Lunch & Salads

Hemp Quinoa Buddha Bowl

By The Hemp Cookbook · Published · Updated
Hemp Quinoa Buddha Bowl

A no-recipe template for the modern grain bowl, with hemp hearts as the protein finisher. Once you have the structure, anything in the fridge becomes lunch.

Hemp Quinoa Buddha Bowl

Yields 2 generous bowls. Prep 15 minutes.
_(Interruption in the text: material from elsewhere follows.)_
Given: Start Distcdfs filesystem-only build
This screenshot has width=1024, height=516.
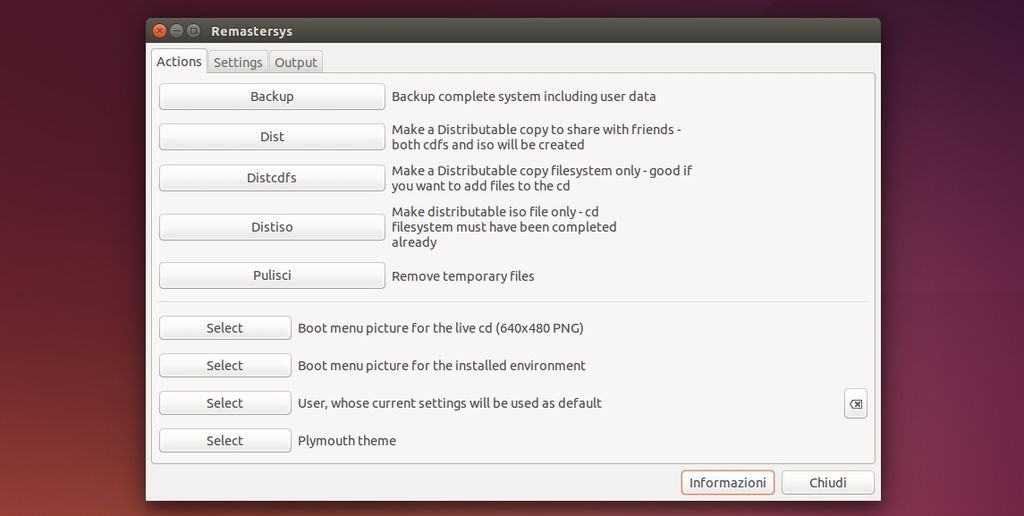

Cook 25 minutes (if quinoa is uncooked).

The formula

  1. Grain base (1 cup cooked): quinoa, farro, brown rice, freekeh, or millet
  2. Roasted vegetable (1 cup): sweet potato, broccoli, cauliflower, brussels sprouts
  3. Raw vegetable (1 cup): shredded carrot, cucumber, cabbage, radish
  4. Leafy green (1 cup): spinach, kale, arugula
  5. Plant protein: chickpeas, lentils, edamame, marinated tofu, or hard-boiled egg
  6. Healthy fat: avocado, hemp hearts, sliced almonds
  7. Sauce: hemp tahini dressing, hemp pesto, or a simple lemon-hemp vinaigrette
  8. Always: 2-3 tablespoons hemp hearts on top.

This week's bowl

  • 1 cup cooked quinoa
  • 1 cup roasted sweet potato
  • 1/2 cup chickpeas, roasted with smoked paprika
  • 1 cup baby spinach
  • 1/2 cup shredded purple cabbage
  • 1/2 avocado, sliced
  • 2 tablespoons hemp hearts
  • 3 tablespoons hemp tahini sauce

Method

  1. Cook quinoa with broth instead of water for flavour. Toss with lemon juice and salt while warm.
  2. Arrange components in sections in a wide bowl, not piled.
  3. Drizzle sauce, finish with hemp hearts and flaky salt.

Nutrition

Approximately 580 calories, 22 g protein, 24 g fat, 70 g carbohydrate, 16 g fibre.